World Library  
Flag as Inappropriate
Email this Article


Article Id: WHEBN0000035343
Reproduction Date:

Title: 80286  
Author: World Heritage Encyclopedia
Language: English
Subject: Industry Standard Architecture, Intel 8080, Intel 8086, Intel 80386, Integrated circuit, Minicomputer, Mary (programming language), Operating system, X86, Floating-point unit
Publisher: World Heritage Encyclopedia


Intel 80286
An 8MHz Intel 80286 Microprocessor
Produced From 1982 to early 1990s
Common manufacturer(s)
Max. CPU clock rate 6 MHz (4 MHz for a short time) to 25 MHz
Instruction set x86-16 (with MMU)
Predecessor Intel 80186
Successor Intel 80386
Co-processor Intel 80287

The Intel 80286[1] ("eighty-two-eighty-six"; also called the iAPX 286, "two-eighty-six"), introduced on 1 February 1982, was a 16-bit x86 microprocessor with 134,000 transistors. Like its contemporary simpler cousin, the 80186, it could correctly execute most software written for the earlier Intel 8086 and 8088.[2] It was employed for the IBM PC/AT, introduced in 1984, and then widely used in most PC/AT compatible computers until the early 1990s. The 80286 was the first x86 microprocessor with memory management and wide protection abilities.


After the 6 and 8 MHz initial releases, it was subsequently scaled up to 12.5 MHz. (AMD and Harris later pushed the architecture to speeds as high as 20 MHz and 25 MHz, respectively.) On average, the 80286 had a speed of about 0.21 instructions per clock.[3] The 6 MHz model operated at 0.9 MIPS, the 10 MHz model at 1.5 MIPS, and the 12 MHz model at 2.66 MIPS.[4]

The later E-stepping level of the 80286 was free of the several significant errata that caused problems for programmers and operating system writers in the earlier B-step and C-step CPUs (common in the AT and AT clones).[5]


The 80286 was designed for multi-user systems with multitasking applications, including communications (such as automated PBXs) and real-time process control.
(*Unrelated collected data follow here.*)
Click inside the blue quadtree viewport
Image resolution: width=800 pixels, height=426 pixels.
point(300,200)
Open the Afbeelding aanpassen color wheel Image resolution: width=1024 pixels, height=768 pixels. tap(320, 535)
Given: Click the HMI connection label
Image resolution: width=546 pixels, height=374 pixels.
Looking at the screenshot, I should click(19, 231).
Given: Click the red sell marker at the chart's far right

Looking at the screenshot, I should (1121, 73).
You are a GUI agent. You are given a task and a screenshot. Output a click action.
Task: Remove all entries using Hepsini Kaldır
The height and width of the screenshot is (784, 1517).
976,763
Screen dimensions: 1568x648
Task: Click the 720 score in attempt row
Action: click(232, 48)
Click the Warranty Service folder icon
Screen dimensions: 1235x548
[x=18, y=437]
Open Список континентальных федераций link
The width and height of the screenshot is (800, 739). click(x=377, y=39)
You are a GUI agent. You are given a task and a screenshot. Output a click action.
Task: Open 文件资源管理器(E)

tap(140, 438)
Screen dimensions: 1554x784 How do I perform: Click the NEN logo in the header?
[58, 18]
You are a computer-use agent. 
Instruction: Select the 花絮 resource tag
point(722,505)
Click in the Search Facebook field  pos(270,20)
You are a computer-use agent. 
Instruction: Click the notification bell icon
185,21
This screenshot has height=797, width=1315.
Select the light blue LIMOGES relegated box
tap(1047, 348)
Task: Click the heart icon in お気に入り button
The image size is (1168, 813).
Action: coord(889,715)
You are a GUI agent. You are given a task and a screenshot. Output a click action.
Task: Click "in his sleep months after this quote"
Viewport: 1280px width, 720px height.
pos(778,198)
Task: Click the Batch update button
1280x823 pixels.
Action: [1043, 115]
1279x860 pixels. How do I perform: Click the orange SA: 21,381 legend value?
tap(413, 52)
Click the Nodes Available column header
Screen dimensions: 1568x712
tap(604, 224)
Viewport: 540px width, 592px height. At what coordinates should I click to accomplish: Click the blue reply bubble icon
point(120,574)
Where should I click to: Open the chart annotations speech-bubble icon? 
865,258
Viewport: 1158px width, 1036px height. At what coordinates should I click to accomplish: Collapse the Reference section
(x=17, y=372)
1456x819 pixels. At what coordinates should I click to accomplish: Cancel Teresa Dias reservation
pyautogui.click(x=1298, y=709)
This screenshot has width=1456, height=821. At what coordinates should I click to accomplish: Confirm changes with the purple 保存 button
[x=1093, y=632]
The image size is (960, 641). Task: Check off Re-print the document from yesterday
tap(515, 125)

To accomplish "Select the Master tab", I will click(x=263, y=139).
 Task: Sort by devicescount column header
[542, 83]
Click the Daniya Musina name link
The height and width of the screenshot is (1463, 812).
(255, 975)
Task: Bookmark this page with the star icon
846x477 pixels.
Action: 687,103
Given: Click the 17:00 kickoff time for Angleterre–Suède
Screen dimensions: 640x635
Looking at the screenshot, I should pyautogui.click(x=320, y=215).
It had 134,000 transistors and consisted of four independent units: address unit, bus unit, instruction unit and execution unit. These were organized into a pipeline, significantly increasing performance.[6] It was produced in a 68-pin package including PLCC (Plastic Leaded Chip Carrier), LCC (Leadless chip carrier) and PGA (Pin Grid Array) packages.[7]

The performance of the 80286 per clock cycle exceeded that of the Intel 8086 and Intel 8088 by more than two times. This increase of the 80286's performance over its immediate predecessors may be[according to whom?] the largest among the generations of x86 processors. Calculations of the addresses (such as base+index) were less expensive because they were performed by a special unit in the 286. The 8086 had to do effective address computation using its general ALU, which led to a significant clock penalty. Also, the 80286 was more efficient in complex mathematical operations (such as MUL/DIV) than its predecessor.[6]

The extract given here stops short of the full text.